I'm studying modal logic and in Chapter 3 of this book, one of the proposed exercises (3.4) is to show that distribution of necessity operator over implication is valid, that is, \begin{equation} \square(\varphi \rightarrow \psi) \; \rightarrow \; (\square \varphi \rightarrow \square \psi) \;\; \; \; \;\text{axiom } (\mathbf{K}) \end{equation} I have an idea of how to show this but I can't finish it.
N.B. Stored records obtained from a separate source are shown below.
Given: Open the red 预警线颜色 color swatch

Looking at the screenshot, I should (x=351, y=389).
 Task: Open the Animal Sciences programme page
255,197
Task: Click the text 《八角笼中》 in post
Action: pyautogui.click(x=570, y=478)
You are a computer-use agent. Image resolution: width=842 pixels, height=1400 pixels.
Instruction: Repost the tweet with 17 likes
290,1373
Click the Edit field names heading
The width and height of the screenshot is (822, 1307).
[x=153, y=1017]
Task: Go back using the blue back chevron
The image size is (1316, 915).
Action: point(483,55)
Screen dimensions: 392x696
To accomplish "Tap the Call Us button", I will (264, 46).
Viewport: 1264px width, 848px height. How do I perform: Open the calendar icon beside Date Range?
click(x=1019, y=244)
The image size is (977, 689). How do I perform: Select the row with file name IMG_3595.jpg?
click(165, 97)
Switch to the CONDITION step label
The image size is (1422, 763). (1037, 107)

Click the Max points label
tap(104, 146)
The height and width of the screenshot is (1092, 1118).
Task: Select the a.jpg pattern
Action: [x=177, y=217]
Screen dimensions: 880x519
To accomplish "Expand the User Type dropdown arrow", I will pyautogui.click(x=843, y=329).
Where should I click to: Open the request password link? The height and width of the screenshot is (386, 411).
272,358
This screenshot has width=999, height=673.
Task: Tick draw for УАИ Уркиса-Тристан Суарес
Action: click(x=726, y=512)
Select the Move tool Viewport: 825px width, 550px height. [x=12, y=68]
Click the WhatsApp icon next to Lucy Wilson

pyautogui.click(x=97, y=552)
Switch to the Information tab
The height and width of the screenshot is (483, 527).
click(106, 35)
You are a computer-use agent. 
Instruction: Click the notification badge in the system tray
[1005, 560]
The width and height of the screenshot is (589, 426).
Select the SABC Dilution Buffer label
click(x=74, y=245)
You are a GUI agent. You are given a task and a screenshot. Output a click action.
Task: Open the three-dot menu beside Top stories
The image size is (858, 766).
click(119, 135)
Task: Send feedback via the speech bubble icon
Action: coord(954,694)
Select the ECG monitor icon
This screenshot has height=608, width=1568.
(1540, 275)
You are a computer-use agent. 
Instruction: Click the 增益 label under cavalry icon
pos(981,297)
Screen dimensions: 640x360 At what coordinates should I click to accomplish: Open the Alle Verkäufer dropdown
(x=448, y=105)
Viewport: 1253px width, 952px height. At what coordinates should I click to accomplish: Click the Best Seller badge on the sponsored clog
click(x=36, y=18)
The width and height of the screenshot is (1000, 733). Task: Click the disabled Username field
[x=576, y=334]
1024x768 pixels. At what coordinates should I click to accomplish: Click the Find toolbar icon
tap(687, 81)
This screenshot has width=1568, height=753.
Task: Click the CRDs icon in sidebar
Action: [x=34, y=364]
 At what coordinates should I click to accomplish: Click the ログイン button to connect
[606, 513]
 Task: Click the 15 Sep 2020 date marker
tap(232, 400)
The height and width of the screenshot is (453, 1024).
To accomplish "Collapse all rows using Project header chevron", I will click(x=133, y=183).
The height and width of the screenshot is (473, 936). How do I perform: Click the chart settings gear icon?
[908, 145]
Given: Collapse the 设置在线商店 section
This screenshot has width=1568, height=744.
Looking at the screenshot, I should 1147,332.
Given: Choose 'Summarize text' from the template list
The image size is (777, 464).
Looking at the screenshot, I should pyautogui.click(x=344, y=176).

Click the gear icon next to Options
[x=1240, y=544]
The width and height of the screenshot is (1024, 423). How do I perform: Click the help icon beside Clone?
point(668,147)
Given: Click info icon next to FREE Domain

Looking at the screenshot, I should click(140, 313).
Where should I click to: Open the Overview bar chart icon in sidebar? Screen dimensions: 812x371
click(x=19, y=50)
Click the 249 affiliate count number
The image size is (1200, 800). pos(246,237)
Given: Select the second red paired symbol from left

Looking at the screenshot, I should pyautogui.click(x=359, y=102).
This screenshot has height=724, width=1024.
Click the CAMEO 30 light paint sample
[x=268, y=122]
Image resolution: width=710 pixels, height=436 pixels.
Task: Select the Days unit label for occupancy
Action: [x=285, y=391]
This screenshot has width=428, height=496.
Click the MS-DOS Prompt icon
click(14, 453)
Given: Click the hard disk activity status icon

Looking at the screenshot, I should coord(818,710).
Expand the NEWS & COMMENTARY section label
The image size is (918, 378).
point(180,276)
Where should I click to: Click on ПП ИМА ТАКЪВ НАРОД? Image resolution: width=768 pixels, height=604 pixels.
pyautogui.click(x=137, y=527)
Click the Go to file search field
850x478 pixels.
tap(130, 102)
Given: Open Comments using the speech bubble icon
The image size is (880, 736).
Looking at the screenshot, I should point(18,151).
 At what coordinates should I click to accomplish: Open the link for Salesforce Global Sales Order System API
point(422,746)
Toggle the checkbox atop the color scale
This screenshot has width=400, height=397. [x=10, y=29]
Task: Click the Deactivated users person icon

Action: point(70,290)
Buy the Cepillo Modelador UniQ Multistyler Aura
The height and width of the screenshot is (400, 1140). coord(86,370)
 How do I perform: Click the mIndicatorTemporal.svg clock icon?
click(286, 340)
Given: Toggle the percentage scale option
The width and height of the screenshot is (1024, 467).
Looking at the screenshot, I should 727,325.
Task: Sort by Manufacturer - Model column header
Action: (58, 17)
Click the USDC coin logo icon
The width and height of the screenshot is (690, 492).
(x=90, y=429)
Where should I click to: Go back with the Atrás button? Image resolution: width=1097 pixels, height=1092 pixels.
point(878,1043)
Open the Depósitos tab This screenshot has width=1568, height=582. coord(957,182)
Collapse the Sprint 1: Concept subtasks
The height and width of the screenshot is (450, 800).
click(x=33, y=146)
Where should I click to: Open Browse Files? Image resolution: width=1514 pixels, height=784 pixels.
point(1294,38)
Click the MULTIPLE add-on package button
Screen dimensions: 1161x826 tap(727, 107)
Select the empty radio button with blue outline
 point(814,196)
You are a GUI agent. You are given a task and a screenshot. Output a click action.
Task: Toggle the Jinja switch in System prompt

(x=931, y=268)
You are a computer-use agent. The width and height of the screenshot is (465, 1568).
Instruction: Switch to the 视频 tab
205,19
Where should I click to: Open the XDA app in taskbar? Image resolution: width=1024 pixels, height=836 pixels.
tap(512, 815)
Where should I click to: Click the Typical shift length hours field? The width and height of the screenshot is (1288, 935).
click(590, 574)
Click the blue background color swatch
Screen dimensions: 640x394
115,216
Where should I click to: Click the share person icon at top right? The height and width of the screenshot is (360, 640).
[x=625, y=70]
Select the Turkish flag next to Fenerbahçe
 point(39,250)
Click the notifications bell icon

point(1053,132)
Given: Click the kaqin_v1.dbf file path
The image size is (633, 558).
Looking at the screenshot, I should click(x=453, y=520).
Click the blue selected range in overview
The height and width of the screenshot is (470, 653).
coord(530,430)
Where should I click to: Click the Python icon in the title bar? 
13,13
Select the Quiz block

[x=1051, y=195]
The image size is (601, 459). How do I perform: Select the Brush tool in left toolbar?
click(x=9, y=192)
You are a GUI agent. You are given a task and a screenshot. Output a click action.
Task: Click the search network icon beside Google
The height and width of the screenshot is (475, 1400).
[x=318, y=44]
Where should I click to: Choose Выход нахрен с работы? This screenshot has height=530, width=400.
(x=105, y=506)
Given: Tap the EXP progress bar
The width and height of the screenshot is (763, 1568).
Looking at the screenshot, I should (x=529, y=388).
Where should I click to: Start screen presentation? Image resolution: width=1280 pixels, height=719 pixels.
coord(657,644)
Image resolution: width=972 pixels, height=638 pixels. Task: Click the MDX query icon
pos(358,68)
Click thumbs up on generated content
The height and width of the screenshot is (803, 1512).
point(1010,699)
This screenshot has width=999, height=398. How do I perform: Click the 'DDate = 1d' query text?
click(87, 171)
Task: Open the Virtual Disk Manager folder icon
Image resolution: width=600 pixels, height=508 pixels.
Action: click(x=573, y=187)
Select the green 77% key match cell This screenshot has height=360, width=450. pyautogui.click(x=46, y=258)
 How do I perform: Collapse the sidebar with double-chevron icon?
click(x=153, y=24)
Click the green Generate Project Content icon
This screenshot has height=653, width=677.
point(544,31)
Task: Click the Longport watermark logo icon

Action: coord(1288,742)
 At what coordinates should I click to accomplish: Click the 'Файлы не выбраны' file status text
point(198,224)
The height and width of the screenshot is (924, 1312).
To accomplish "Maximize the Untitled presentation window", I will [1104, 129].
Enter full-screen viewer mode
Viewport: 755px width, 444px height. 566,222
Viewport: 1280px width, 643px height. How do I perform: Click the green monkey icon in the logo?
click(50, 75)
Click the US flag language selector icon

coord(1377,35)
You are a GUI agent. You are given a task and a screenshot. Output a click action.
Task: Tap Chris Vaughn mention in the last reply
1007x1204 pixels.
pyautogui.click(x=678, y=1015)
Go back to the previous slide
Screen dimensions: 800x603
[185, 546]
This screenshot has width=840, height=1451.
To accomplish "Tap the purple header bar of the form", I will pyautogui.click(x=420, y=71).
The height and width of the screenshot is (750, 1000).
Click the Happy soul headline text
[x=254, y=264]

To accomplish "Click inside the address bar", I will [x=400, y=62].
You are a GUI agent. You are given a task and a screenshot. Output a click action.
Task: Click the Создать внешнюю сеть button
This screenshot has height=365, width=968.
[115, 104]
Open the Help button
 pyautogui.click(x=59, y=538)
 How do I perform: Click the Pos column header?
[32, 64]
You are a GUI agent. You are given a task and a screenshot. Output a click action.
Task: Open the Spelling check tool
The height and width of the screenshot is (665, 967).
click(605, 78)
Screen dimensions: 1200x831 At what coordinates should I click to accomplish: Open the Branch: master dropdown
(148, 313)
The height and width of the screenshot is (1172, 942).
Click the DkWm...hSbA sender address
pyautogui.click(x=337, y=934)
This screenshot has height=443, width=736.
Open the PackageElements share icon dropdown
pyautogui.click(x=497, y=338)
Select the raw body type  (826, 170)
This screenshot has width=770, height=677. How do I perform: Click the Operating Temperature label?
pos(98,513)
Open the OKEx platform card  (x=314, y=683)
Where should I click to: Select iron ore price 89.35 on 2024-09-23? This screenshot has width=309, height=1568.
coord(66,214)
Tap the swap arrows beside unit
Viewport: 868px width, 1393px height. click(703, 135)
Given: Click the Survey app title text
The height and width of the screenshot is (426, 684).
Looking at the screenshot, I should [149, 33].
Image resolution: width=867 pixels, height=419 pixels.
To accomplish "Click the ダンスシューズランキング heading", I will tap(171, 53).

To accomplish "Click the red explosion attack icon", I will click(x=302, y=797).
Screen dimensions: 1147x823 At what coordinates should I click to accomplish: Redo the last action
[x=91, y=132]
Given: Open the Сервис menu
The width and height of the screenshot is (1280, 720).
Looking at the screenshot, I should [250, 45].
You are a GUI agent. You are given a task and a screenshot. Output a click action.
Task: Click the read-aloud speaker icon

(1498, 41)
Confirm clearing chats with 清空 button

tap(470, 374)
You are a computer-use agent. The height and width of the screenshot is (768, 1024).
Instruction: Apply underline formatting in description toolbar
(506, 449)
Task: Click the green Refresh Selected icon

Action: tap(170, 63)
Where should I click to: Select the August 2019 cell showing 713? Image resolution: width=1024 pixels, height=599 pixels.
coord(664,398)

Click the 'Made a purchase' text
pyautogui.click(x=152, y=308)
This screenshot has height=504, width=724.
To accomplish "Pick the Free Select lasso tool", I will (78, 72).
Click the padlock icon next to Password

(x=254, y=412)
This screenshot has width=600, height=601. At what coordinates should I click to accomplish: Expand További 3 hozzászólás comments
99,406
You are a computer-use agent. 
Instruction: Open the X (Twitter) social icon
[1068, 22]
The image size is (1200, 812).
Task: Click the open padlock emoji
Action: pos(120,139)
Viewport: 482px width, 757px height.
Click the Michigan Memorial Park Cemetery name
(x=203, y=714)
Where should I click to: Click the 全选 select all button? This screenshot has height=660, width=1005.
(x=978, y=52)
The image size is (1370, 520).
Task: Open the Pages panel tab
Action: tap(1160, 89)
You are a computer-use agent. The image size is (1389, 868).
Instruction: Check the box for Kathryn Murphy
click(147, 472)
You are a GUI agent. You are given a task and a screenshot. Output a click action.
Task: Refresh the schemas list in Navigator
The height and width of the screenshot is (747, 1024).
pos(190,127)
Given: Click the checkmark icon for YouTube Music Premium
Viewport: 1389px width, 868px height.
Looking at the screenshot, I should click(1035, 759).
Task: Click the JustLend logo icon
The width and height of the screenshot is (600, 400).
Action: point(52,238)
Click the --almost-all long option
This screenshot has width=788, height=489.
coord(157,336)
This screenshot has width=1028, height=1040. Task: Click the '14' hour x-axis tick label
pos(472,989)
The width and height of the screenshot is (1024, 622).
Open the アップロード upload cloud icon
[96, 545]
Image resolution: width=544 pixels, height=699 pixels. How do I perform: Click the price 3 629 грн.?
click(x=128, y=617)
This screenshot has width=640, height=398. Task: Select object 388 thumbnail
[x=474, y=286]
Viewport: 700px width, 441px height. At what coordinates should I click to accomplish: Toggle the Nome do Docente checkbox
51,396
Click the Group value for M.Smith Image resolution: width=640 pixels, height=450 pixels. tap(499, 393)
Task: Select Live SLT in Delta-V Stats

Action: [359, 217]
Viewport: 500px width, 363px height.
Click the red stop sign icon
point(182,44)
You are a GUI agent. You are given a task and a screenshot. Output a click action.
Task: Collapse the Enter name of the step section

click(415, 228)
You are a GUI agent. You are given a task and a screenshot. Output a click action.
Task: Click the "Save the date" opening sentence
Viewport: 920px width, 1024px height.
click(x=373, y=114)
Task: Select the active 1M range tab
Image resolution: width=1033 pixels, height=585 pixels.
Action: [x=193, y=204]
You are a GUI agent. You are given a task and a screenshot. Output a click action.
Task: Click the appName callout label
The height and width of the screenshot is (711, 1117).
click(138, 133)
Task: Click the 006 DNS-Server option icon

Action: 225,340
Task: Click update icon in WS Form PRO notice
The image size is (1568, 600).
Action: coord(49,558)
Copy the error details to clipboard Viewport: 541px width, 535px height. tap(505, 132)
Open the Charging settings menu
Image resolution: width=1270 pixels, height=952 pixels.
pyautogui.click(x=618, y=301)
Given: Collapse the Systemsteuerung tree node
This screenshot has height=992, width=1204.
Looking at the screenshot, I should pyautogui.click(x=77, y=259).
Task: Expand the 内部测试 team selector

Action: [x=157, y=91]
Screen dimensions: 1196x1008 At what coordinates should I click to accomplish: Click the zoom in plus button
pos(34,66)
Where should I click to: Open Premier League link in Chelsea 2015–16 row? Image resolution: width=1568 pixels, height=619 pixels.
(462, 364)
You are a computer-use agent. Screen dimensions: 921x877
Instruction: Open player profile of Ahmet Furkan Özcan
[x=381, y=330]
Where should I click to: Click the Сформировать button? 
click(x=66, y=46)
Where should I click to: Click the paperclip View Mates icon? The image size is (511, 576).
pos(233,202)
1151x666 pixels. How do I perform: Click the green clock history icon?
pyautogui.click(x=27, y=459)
I leave my incomplete study below and appreciate any feedback.
To prove that the formula above is valid let $\mathfrak{R}=(K,R_\mathfrak{R},m_\mathfrak{R})$ be any Kripke frame where $K$ is a nonempty set, $R_\mathfrak{R}$ is a binary relation and on $K$ called the accessibility relation and $m_\mathfrak{R}$ is a function assigning a subset of $K$ to each atomic proposition defined inductively as, \begin{align*} & m_\mathfrak{R}(\varphi \rightarrow \psi) \,=\, (K- m_\mathfrak{R}(\varphi)) \cup m_\mathfrak{R}(\psi) \\ & m_\mathfrak{R}(0) \,=\, \emptyset \\ & m_\mathfrak{R}(\square \varphi) \,=\, K-( R_\mathfrak{R} \circ (K- m_\mathfrak{R}(\varphi))) \end{align*}
In order to prove the axiom $(\mathbf{K})$ we must show that $$m_\mathfrak{R} (\square(\varphi \rightarrow \psi)) \subseteq m_\mathfrak{R}(\square \varphi \rightarrow \square \psi)$$
\begin{align*} & m_\mathfrak{R} (\square(\varphi \rightarrow \psi)) &&\text{defn. of } m_\mathfrak{R}\\ =& K-( R_\mathfrak{R} \circ (K- m_\mathfrak{R}(\varphi \rightarrow \psi))) &&\text{defn. of } m_\mathfrak{R} \\ =& K-( R_\mathfrak{R} \circ (K- ( (K-m_\mathfrak{R}(\varphi)) \cup m_\mathfrak{R}(\psi)))) &&\text{dist. of $-$ over $\cup$}\\ =& K-( R_\mathfrak{R} \circ ((K- (K-m_\mathfrak{R}(\varphi))) \cup (K-m_\mathfrak{R}(\psi)))) &&\text{}\\ =& K-( R_\mathfrak{R} \circ (m_\mathfrak{R}(\varphi) \cup (K-m_\mathfrak{R}(\psi)))) &&\text{dist. of $\circ$ over $\cup$}\\ =& K- \bigg( (R_\mathfrak{R} \circ m_\mathfrak{R}(\varphi)) \cup ( R_\mathfrak{R} \circ (K-m_\mathfrak{R}(\psi)))\bigg) &&\text{dist. of $-$ over $\cup$}\\ =& \bigg( K- (R_\mathfrak{R} \circ m_\mathfrak{R}(\varphi)) \bigg) \cup \bigg( K- ( R_\mathfrak{R} \circ (K-m_\mathfrak{R}(\psi)))\bigg) &&\text{defn. of } m_\mathfrak{R}\\ %=& \bigg( K- (R_\mathfrak{R} \circ m_\mathfrak{R}(\varphi)) \bigg) \cup \bigg( K- ( R_\mathfrak{R} \circ (K-m_\mathfrak{R}(\psi)))\bigg) \\ =& \bigg( K- m_\mathfrak{R}(\diamond \varphi) \bigg) \cup m_\mathfrak{R}(\square \psi) &&\text{since } m_\mathfrak{R}(\neg \varphi)\,=\, K-m_\mathfrak{R}(\varphi)\\ =& m_\mathfrak{R}(\neg \diamond \varphi) \cup m_\mathfrak{R}(\square \psi) \\ \subseteq & \color{red}{...?}\\ =& m_\mathfrak{R}(\square \varphi \rightarrow \square \psi) \end{align*}
This is a sketch of how I would prove it.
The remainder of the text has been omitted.